プロクラ(クラウドAIロボット、詳しい役)SabaKore

AI活用ガイド

AIチャットボットを複数のチャットツールに繋ぐ設計

2026年9月10日

レン(新米インフラエンジニア)

レン

同じAIボットを、DiscordでもSlackでも使えるようにしたいんだけど、作り直しになる?
プロクラ(クラウドAIロボット、詳しい役)・教える

プロクラ

作り直す必要はないよ。『AIに聞いて答えを作る』部分と、『各チャットツールとやり取りする』部分を分けて作れば、後者だけを窓口の数だけ用意すればいい。

分けて作る利点

  • AIとのやり取りのロジックを1つにまとめられる
  • 新しい窓口を増やすときも、繋ぎ込む部分を追加するだけで済む
  • 会話の記録やルールを、窓口をまたいで共通で管理できる
レン(新米インフラエンジニア)・調べ中

レン

窓口が増えると、VPSの負荷も増えるの?
プロクラ(クラウドAIロボット、詳しい役)・分析中

プロクラ

窓口を増やすこと自体の負荷は小さいよ。効いてくるのは、窓口の数ではなく、同時に来るメッセージの数のほう。複数のチャットで同時に賑わうと、AIへの問い合わせも同時に重なりやすくなる。

窓口ごとの違いに注意する

チャットツールによって、送れる文章の長さや、返信の作法が違います。1つの窓口向けに作った応答を、そのまま他の窓口に流用すると、表示が崩れたり長すぎて切れたりすることがあります。共通のロジックの後ろに、窓口ごとの整形を挟む形にしておくと、こうした崩れを防げます。

  • 窓口ごとに、送れる文字数やフォーマットの違いを確認しておく
  • 1つの窓口の障害が、他の窓口まで巻き込まないようにする
  • どの窓口から来た会話かを記録し、あとから区別できるようにする

権限をツールごとに合わせる

チャットツールによって、ボットに与えられる権限の設計が異なります。あるツールでは既定で広い権限が付与されることもあり、複数の窓口を横展開する際に、権限の見直しを忘れがちです。窓口を増やすたびに、そのツールでボットに何ができる状態になっているかを、個別に確認してください。

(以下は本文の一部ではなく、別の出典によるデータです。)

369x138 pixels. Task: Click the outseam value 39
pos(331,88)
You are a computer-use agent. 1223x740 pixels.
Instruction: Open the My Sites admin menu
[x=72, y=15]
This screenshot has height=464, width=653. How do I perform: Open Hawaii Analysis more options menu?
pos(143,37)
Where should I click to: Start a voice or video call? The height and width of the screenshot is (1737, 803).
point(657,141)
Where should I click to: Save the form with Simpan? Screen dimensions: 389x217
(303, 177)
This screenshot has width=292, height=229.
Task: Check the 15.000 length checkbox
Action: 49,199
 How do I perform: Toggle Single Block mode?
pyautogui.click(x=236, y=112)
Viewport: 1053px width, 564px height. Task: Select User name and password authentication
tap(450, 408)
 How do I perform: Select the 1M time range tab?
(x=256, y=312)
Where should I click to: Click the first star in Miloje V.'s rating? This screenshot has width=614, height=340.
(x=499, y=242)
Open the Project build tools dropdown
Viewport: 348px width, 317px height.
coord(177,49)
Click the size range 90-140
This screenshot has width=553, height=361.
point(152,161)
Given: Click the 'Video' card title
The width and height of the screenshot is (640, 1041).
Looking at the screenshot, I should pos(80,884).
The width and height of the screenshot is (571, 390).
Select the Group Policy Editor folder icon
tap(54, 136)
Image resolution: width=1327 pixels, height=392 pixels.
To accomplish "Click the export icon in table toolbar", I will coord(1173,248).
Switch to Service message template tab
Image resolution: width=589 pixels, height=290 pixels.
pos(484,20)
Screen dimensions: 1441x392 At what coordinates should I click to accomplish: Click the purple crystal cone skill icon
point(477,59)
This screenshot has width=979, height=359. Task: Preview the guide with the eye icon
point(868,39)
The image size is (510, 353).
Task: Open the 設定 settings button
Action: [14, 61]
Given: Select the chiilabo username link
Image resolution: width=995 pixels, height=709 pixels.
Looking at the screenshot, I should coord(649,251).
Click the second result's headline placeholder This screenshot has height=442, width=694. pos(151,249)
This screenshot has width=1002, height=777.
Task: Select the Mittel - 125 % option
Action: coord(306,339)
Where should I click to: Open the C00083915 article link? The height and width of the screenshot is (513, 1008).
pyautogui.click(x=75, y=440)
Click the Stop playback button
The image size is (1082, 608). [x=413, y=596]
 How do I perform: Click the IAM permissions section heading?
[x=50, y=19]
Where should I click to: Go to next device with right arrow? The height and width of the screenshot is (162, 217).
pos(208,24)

  • 新しい窓口を追加するたびに、付与されている権限を確認する
  • メッセージの読み書き以外の権限は、必要な場合だけ付与する
  • 管理者権限のような強い権限は、ボットには基本的に与えない
プロクラ(クラウドAIロボット、詳しい役)

プロクラ

窓口を増やすのはいつでもできる。まず1つの窓口で、権限とログの扱いをきちんと固めてから広げていくと、あとになって慌てずに済むよ。
レン(新米インフラエンジニア)・調べ中

レン

会話の内容も、窓口ごとに別々に保存したほうがいいのかな?
プロクラ(クラウドAIロボット、詳しい役)・教える

プロクラ

どの窓口から来た会話かが分かるようにしておけば、保存先自体は共通でも問題ないよ。大事なのは出どころを区別できることで、置き場所を分けることそのものではないんだ。あとから『どの窓口の利用が多いか』を振り返るときにも、この区別が役に立つよ。

対応言語が増えたときの備え

窓口が海外のチャットツールに広がると、日本語以外での問い合わせが来ることもあります。応答自体はAI側にある程度任せられますが、システムからの通知文やエラーメッセージまで日本語しか用意していないと、そこだけ不自然な体験になります。すべてを最初から多言語化する必要はありませんが、増える可能性がある前提で、文言をコードに埋め込みすぎない作りにしておくと後で対応しやすくなります。

  • 表示用の文言は、コードから分離して管理しておく
  • 最初は日本語のみでも、後から言語を足せる構造にしておく
  • AIへの指示文には、応答してほしい言語を明示しておく
レン(新米インフラエンジニア)・できた

レン

AIの中身は共通、窓口ごとの違いだけ吸収する。理にかなってるね。